PROVIDED INFORMATION —
◇ ◇ ◇
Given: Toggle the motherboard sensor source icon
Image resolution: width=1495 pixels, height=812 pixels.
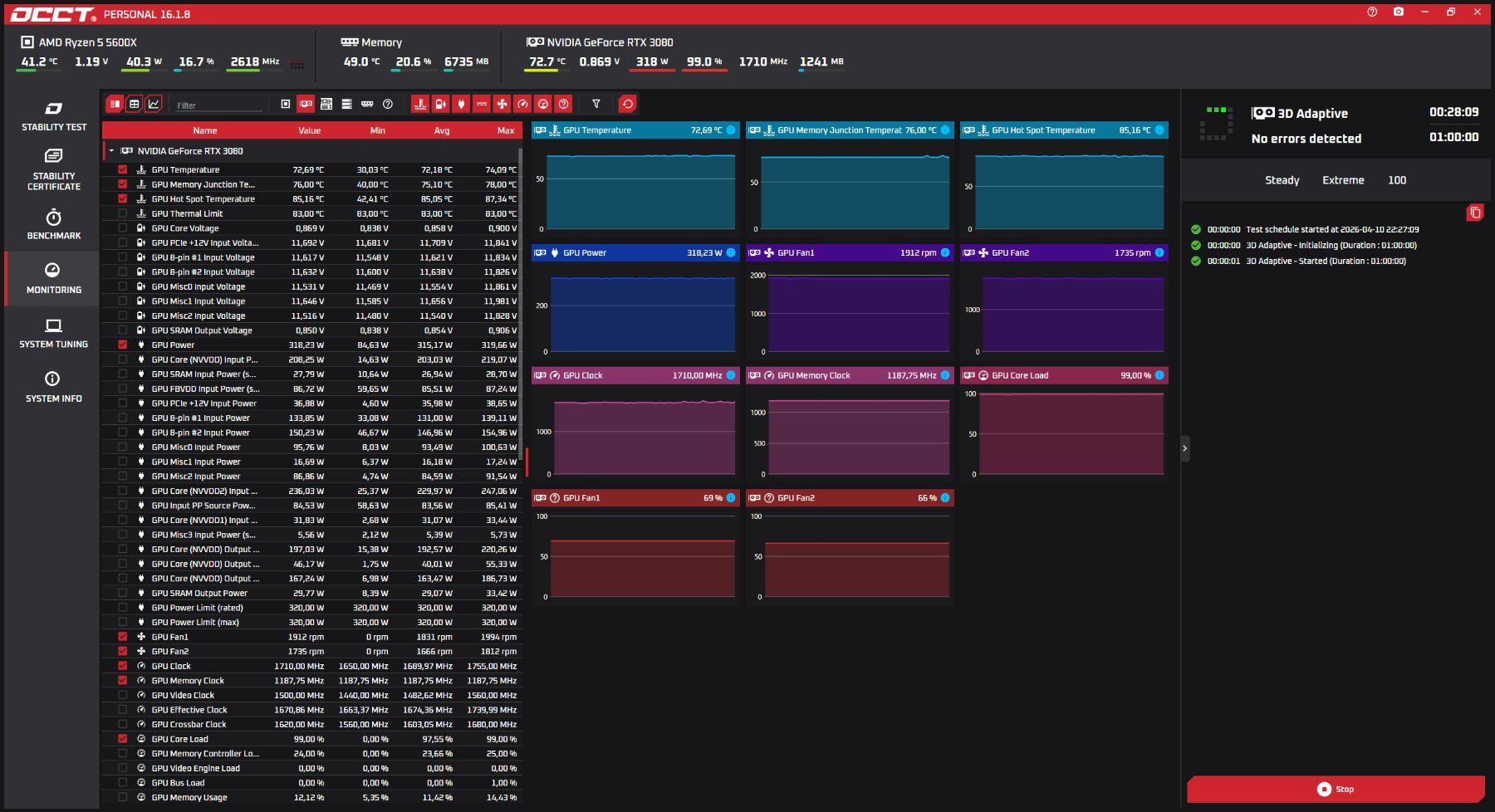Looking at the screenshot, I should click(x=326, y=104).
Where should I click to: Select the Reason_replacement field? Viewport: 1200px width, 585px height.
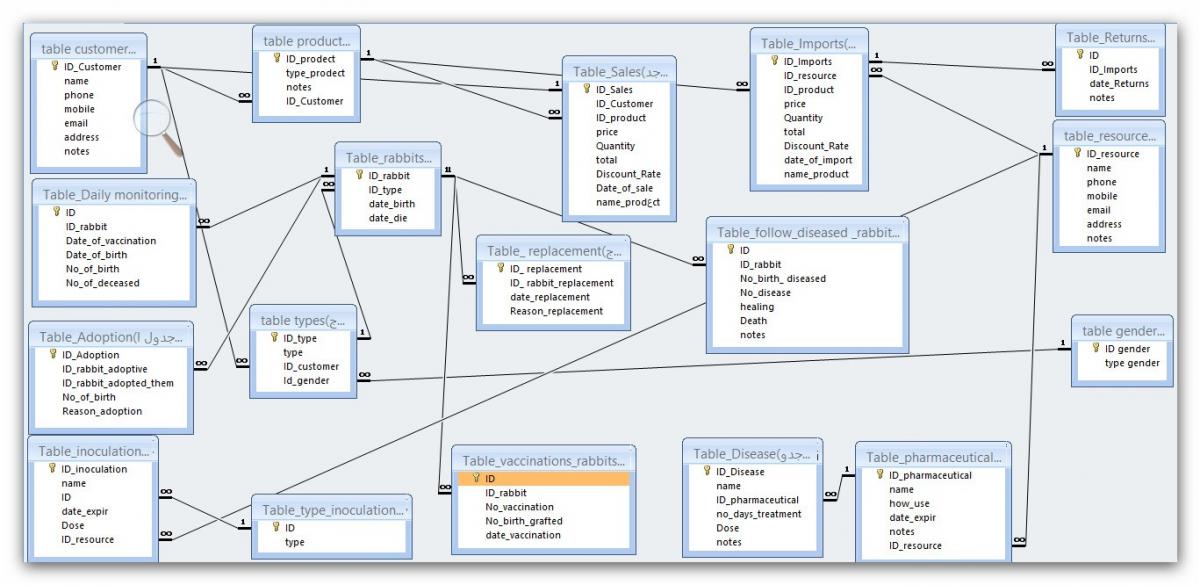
◇ ◇ ◇
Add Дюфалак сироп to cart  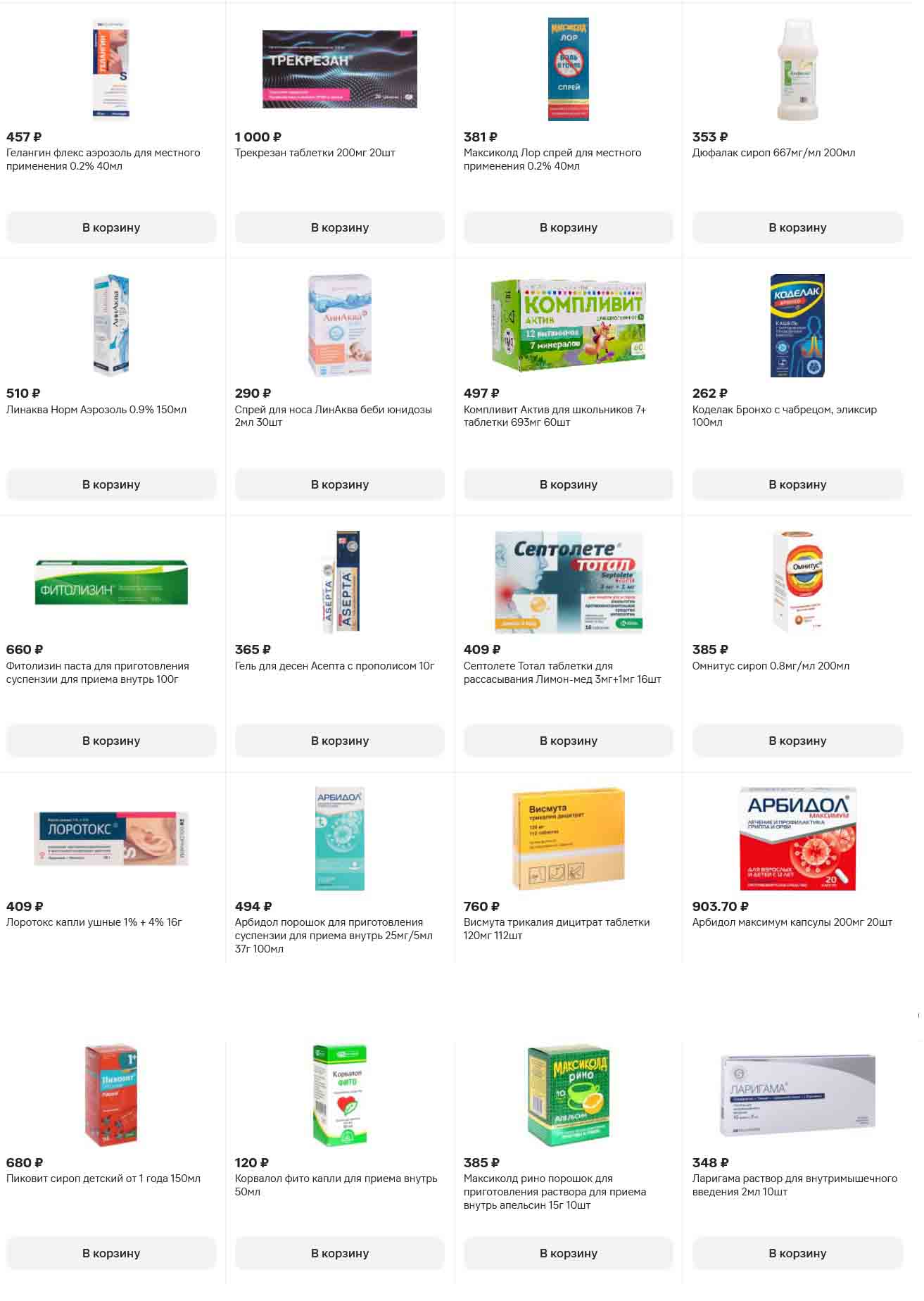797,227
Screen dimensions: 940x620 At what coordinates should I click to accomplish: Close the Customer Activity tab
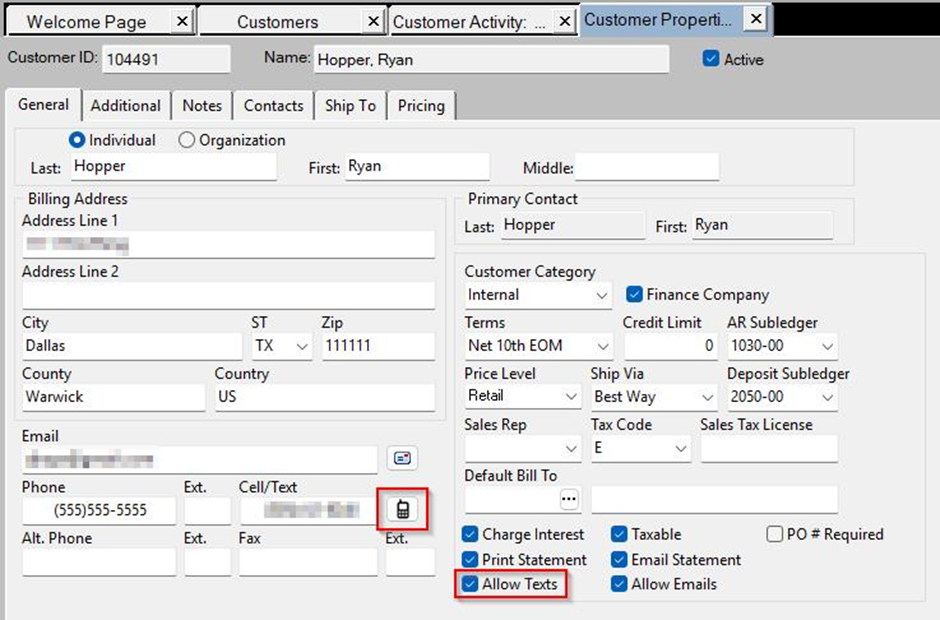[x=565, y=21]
◇ ◇ ◇
PROBLEM STATEMENT — Using the data above, give again exactly the lines starting at the one holding "Given: Toggle the" and ending at the one holding "Where should I", inclusive, and nothing more. Omit the pictures.

RESPONSE AREA —
Given: Toggle the motherboard sensor source icon
Image resolution: width=1495 pixels, height=812 pixels.
Looking at the screenshot, I should click(x=326, y=104).
Where should I click to: Select the Reason_replacement field? Viewport: 1200px width, 585px height.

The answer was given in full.